→ **WORK INSTRUCTION**
Determine how many lines in the records below include the word "computer" and output that number alone.
Start of MATERIAL FOR THE TASK
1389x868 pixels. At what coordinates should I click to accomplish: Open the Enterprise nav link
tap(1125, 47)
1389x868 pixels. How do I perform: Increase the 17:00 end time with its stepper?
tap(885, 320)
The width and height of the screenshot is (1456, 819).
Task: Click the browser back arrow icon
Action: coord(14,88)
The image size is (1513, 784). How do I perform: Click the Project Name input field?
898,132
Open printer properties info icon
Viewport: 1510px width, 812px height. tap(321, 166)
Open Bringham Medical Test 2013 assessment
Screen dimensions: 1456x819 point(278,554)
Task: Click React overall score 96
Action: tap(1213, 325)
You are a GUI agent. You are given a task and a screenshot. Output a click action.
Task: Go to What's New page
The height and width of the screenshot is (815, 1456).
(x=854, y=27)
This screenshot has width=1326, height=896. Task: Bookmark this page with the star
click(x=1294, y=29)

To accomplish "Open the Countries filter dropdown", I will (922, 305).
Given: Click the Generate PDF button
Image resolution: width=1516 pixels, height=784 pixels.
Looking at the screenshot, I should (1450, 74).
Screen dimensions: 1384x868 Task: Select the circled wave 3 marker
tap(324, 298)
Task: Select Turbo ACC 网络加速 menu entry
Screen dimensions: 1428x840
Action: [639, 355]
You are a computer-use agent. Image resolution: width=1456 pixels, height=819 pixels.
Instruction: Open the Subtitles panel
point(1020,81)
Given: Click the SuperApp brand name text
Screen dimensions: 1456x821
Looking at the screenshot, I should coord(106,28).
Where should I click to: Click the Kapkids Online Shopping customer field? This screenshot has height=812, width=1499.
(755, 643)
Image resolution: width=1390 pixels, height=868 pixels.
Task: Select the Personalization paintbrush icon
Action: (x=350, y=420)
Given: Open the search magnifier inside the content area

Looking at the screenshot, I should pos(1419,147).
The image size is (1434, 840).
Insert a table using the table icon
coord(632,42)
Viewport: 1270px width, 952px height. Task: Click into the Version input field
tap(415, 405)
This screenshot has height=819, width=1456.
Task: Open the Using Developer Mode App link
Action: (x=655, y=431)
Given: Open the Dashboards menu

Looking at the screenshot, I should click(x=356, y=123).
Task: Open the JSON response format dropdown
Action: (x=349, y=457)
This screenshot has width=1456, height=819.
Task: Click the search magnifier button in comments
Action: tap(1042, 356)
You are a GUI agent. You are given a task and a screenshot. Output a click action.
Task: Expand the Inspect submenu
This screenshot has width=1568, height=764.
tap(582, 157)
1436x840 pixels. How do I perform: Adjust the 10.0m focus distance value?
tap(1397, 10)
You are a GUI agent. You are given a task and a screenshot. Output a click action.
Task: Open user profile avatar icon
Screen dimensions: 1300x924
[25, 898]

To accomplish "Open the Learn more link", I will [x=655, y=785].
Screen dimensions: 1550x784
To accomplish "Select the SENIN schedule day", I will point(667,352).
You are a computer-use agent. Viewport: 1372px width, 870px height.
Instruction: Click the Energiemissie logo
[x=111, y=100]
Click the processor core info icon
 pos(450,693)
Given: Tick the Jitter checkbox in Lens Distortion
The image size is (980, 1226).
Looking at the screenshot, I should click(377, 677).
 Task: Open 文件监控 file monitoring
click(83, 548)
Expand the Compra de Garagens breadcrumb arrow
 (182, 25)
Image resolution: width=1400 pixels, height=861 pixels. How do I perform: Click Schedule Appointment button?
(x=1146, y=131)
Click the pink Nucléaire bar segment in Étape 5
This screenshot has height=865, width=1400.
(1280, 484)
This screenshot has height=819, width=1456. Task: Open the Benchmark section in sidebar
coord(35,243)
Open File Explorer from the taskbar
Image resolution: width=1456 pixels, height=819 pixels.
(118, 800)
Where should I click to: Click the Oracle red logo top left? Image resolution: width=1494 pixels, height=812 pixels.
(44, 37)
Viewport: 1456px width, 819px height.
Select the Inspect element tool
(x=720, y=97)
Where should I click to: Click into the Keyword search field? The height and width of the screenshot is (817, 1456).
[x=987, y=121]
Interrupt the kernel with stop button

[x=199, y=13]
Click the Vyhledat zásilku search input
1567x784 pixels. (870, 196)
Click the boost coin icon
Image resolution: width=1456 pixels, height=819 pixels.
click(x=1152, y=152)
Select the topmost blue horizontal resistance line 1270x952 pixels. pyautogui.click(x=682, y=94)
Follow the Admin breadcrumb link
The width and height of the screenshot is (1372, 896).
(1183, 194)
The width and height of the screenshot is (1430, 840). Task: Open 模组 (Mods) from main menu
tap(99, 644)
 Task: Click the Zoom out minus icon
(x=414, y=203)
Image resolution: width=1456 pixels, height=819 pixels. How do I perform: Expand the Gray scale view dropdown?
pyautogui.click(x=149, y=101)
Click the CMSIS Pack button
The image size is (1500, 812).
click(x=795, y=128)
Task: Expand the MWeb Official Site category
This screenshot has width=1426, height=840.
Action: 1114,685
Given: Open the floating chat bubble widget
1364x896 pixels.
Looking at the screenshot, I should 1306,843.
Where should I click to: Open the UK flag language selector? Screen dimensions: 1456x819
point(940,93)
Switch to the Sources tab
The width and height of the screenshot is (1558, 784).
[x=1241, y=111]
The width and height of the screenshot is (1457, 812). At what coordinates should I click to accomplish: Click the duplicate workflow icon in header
End of MATERIAL FOR THE TASK
→ **SOLUTION TO THIS TASK**
2